In D.C., corporate special interests and their clout and campaign contributions have stymied safe staffing laws. The extremely rich and heavyweight health insurers lead the way, with the Chambers of Commerce joining in.
The insurers make money through high premiums, co-pays, and deductibles, sucking consumers dry while paying only the minimum they can get away with for care. But they also rake in cash by forcing hospitals to cut costs—and that means cutting care, including nurses.

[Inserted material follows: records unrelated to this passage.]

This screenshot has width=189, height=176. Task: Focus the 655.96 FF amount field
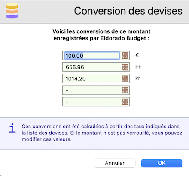tap(92, 67)
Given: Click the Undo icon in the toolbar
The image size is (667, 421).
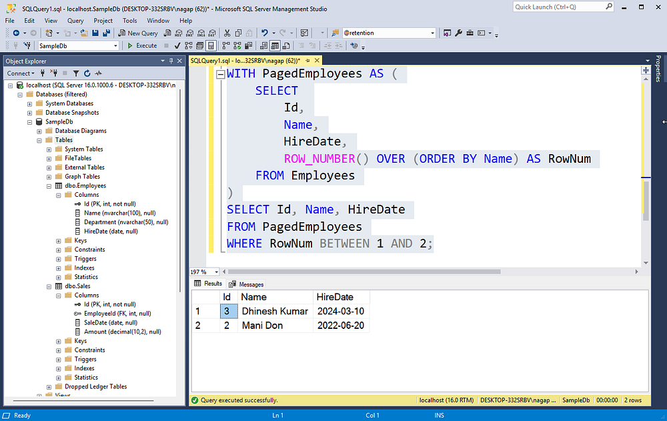Looking at the screenshot, I should tap(264, 32).
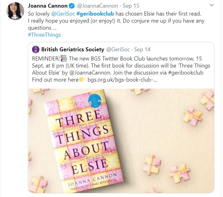Viewport: 223px width, 197px height.
Task: Click Joanna Cannon's profile avatar
Action: coord(15,11)
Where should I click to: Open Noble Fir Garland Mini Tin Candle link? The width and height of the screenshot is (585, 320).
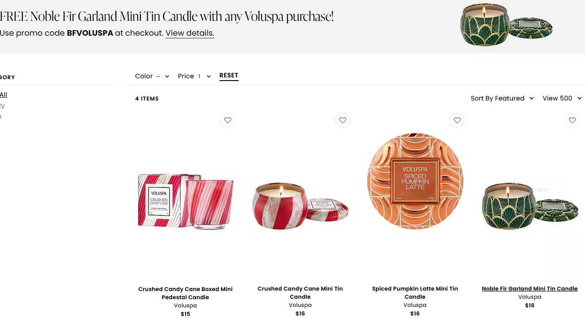click(x=530, y=289)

So the union has simultaneously turned to the states—and run into similar flak.
“Our hospitals are refusing to hire the appropriate number of nurses required to safely care for our patients,” Brenda Langford, RN, at Cook County Hospital in Chicago, while arguing for the proposed Illinois Safe Patients Limits Act (SB2314, HB3338) crafted with NNU by State Sen. Teresa Villanueva and State Rep. Teresa Mah, both D-Chicago.
“It’s life-threatening to patients and dangerous for nurses, who experience increased workplace violence and injury while understaffed. That’s why nurses across Illinois healthcare facilities and nursing homes are striking. We can’t allow our patients’ health to be put at risk,” Langford added.
The proposed Illinois law does not set specific limits or nurse-patient ratios, leaving that decision up to state regulators, an NNU fact sheet on the legislation shows. In California, however, the NNU-passed safe staffing law set a 1:2 nurse-patient ratio in intensive care units, with slightly higher ratios for other types of hospital wards.
Though the Illinois nurses did not mention it, the New York safe staffing law became a key pro-worker element in settling the recent New York State Nurses Association strike at New York City hospitals. Pay was one top issue, but safe staffing topped even that.
There, the hospitals refused to bargain with NYSNA—until Gov. Kathy Hochul (D) threatened to send in state health inspectors to see if the hospitals met the Empire State’s new ratios law. The hospitals quickly settled.
Without a similar Illinois law, “qualified, licensed nurses leave their jobs at the bedside because their licenses and their patients are being put at risk by these staffing practices,” Langford told lawmakers.
“We need the Safe Patient Limits Act to keep more nurses at the bedside. The law mandating nurse-to-patient ratios has worked in California for years, and it will work here in Illinois. Our patients deserve nothing less.”